All of these things can be done whether you’re with your family of 5 or solo! Remember that any amount of extra activity can benefit you, but try to aim for 30-60 minutes of exercise/activity per day for maximum benefits!

Do you have any tips for sneaking activity into your day? Let us know!!

Kaley

Wednesday, December 25, 2013

Active Kids at Christmas

ACTIVE PLAY WITH YOUR KIDDOS
A study by the Academy of Nutrition and Dietetics showed that “Children chose parents, not celebrities or sports figures, as their number one role model, regardless of the child's age. Parents can model healthy habits by finding ways to be active in their daily routines and making activity a household priority.”

Children should be active for about 60 minutes every day, or most days of the week. But this doesn’t mean your child has to “exercise.” Active play is a way to keep your child moving in a fun and engaging way!



  • ·        Toss a ball
  • ·         Play tag
  • ·         Go for a walk
  • ·         Go for a bike ride
  • ·         Provide a safe area for your child to tumble and jump around.
  • ·         Turn Simon Says into active play with lots of movement, jumping and balancing!
  • ·         If your child is into video games, try to encourage active games that requires your child to move their body versus just their thumbs!
  • ·         Get your child involved in team sports or other active sports like swimming, dance or gymnastics!
  • ·         Contact your local YMCA for information on activities available for children! Here is a link to Youth Activities in Sunbury and Milton!





Resources: eatright.org
 
-Kaley

Tuesday, December 24, 2013

Shoveling = Exercise

SHOVELING SNOW!


Forget about the snow blower! Time to get out those snow shovels and clear off your driveway! Did you realize that shoveling snow is a good form of exercise? A 150 lb person would burn about 99 calories with 15 minutes of shoveling snow! This doesn’t mean you should use shoveling snow as an excuse to skip your daily walk or your visit to the gym, but it does allow for an opportunity to burn some extra calories! Keep in mind that we need to consider safety when shoveling! Click here for some snow shoveling safety tips from the National Safety Council.  
 
-Kaley


Monday, December 23, 2013

Avoiding Chubby Christmas

AVOID THE GAIN – ENJOY THE MEAL!
The average American will gain 1-2 lbs during the holiday season, not a huge deal, but if we are not active enough to combat this weight gain, it has a tendency to stick around well past the holiday season. So how can you enjoy your holiday meals and treats without going up a pant size?

Add in exercise! Go for an early morning job and enjoy the Christmas decorations in your neighborhood! Go for a family walk after your meal or just sneak in some squats whenever you can! You’ll feel better throughout the day by adding in a little activity, I guarantee it!

Contrary to what you might think- skipping meals earlier in the day to “save room” for your holiday meal is not the best choice.

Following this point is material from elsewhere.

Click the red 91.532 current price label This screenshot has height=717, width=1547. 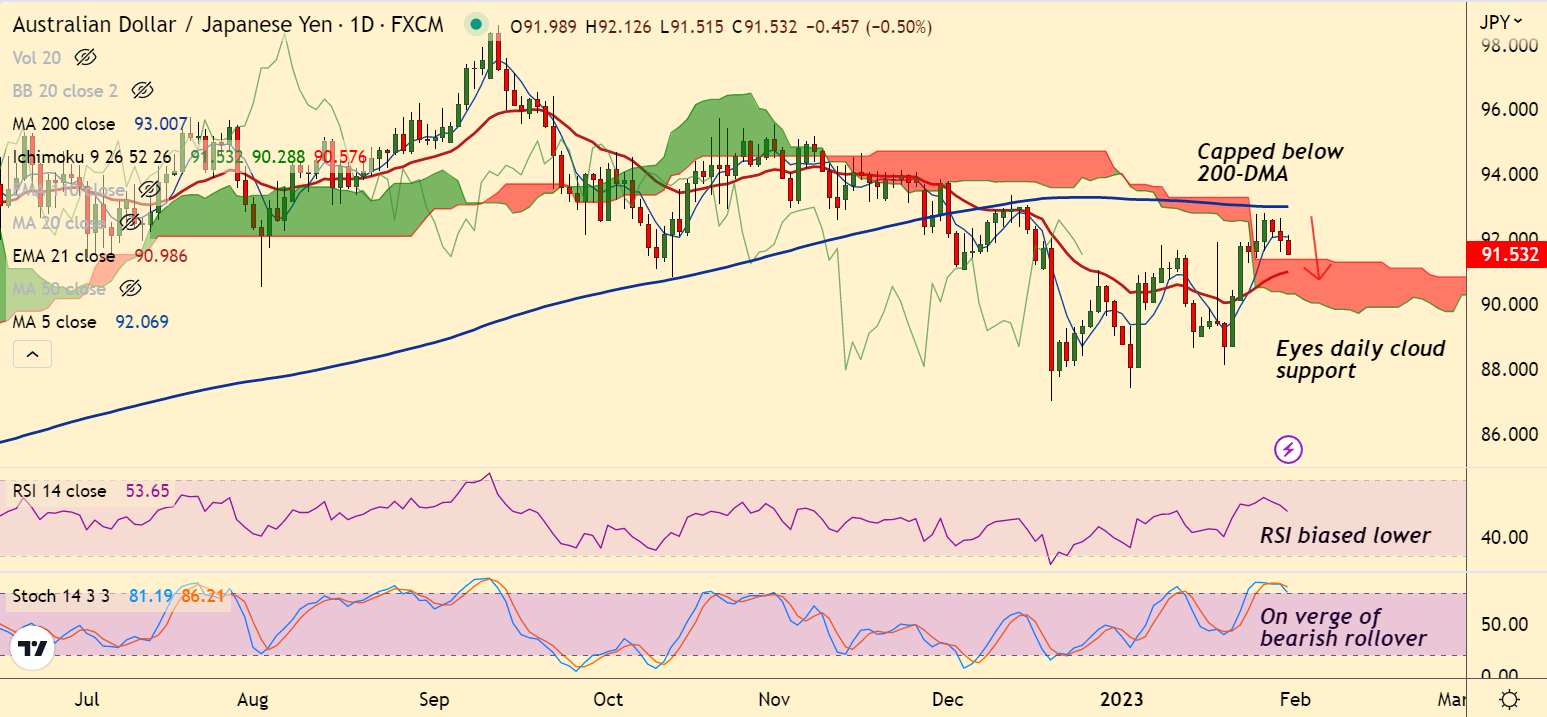[x=1506, y=256]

Research shows that skipping meals can lead to overeating later in the day. So make sure to eat a well balanced breakfast in the morning to keep you fuller, longer! My family makes a baked egg (usually with egg substitute)  and vegetable frittata for Christmas morning which leaves us feeling satisfied until we’re ready to enjoy my Nan’s Christmas meal in the afternoon!

Use a smaller plate! This means you’ll put less on your plate and are more likely to eat proper portion sizes!

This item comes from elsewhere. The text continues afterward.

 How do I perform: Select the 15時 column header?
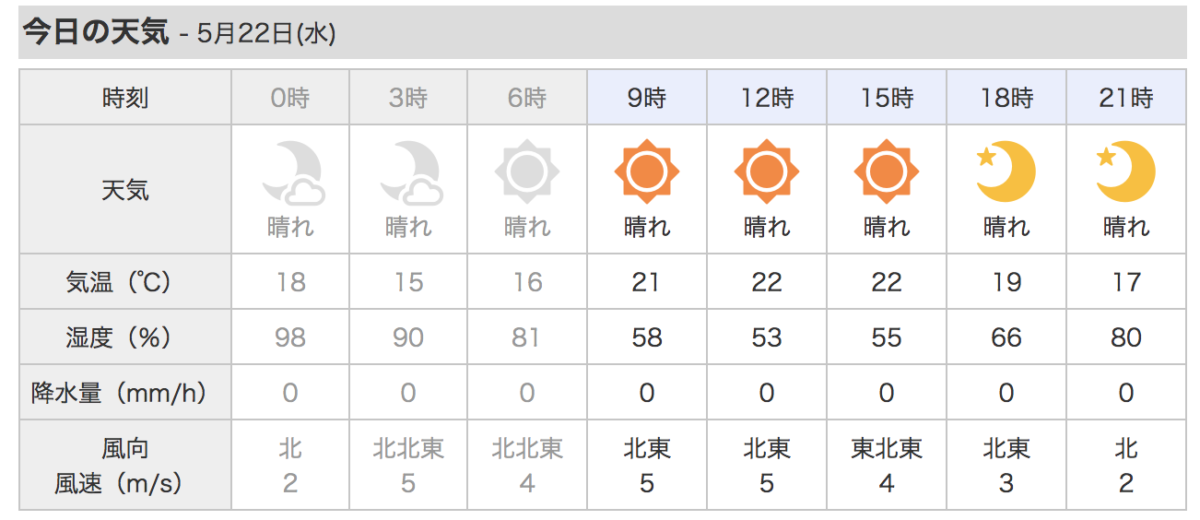click(886, 98)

Drink water! It will fill up your tummy and keep you hydrated!

Try to load up on green salad and veggies before your meal!

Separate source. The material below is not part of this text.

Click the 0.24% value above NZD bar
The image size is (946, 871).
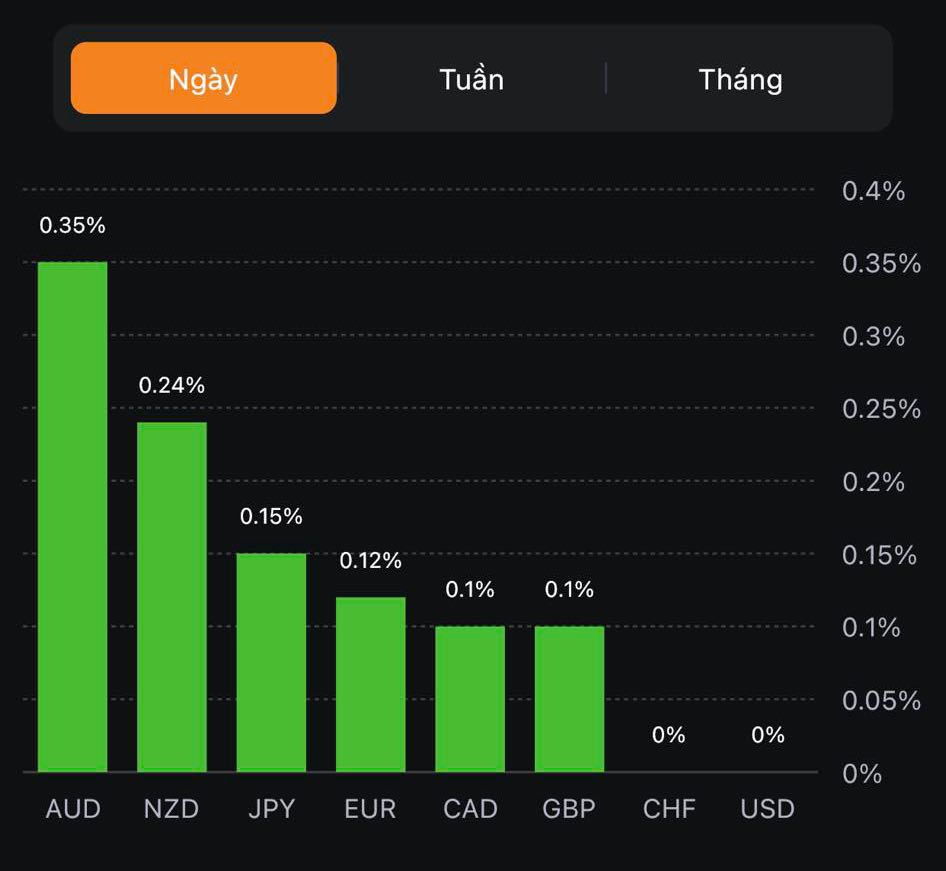pyautogui.click(x=172, y=385)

Eat slowly and ENJOY every bite! It can take 10-20 minutes for our brain to register that we are actually full. Eating slowly will allow more time for your belly to tell your brain it’s had enough! So if you feel the urge to get seconds, take a little break and see if you’re still hungry before loading up on more mashed potatoes!

Don’t deny yourself dessert, it will probably just lead to overindulging later on! Just make sure you choose a reasonable size portion! For example, a slice of pie should measure approximately the length of your pinky finger. Even better, opt for a colorful bowl of fruit salad!